Figure 4. Magnetic anomalies over Site 735 based on the survey of Dick et al. (1991b). Bathymetry contoured at 200-m intervals. Crustal magnetization is shown shaded, with normal polarity crustal magnetization shown as gray and reverse polarity shown as white. Dark gray areas have crustal magnetization greater than 1 A/m. Polarity identifications and numbering modified from Dick et al. (1991b) by M. Tivey (pers. comm., 1997) based on the time scale of Cande and Kent (1995).

Figure 5. Outcrop map in vicinity of Hole 735B constructed from Leg 118 video survey. Swath field of view is ~8 m. The ratio of outcrop to sediment is proportional to the distribution of patterns along the swath. Time stamp and depths from video image and voice-over are noted along swath pattern. Textured sediment refers to a coating of sediment so thin that the texture of the outcrop underneath is discernable. Locations of Holes 735A and 735B along survey lines are also indicated.

Figure 6. Temporal cross sections across the Southwest Indian Ridge rift valley drawn parallel to the spreading direction (not across the fracture zone, but parallel to it), showing the postulated tectonic evolution of the transverse ridge and Hole 735B (Dick et al., 1991b).
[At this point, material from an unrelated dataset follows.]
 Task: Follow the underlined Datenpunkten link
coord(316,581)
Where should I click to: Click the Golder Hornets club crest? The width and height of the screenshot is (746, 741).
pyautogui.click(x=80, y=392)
The sequential sections are drawn at about 18 km from the transform fault. Crust spreading to the right passes into the transverse ridge and spreads parallel to the transform valley. Crust spreading to the left spreads into the rift mountains of the Southwest Indian Ridge parallel to the inactive extension of the Atlantis II Fracture Zone. A. Initial symmetric spreading, possibly at the end of a magmatic pulse. Late magmatic brittle-ductile deformation occurs because of lithospheric necking above (and in the vicinity of whatever passes for a magma chamber at these spreading rates). Hydrothermal alteration at high temperatures accompanies necking and ductile flow in subsolidus regions. B. At some point, the shallow crust is welded to the old, cold lithosphere to which the ridge axis abuts, causing formation of a detachment fault, and nodal basin, initiation of low-angle faulting, continued brittle-ductile faulting, and amphibolite-facies alteration of rocks drilled at Hole 735B. C, D. Block uplift of the rift mountains at the ridge-transform corner forms a transverse ridge enhanced by regional isostatic compensation of the local negative mass anomaly at the nodal basin. Initiation of the block uplift terminates the extension driving cracking, and drastically reduces permeability in the Hole 735B rocks, effectively terminating most circulation of seawater and alteration. Greenschist-facies retrograde alteration continues along the faults on which the block is uplifted to account for the greenschist-facies alteration that predominates in dredged gabbros.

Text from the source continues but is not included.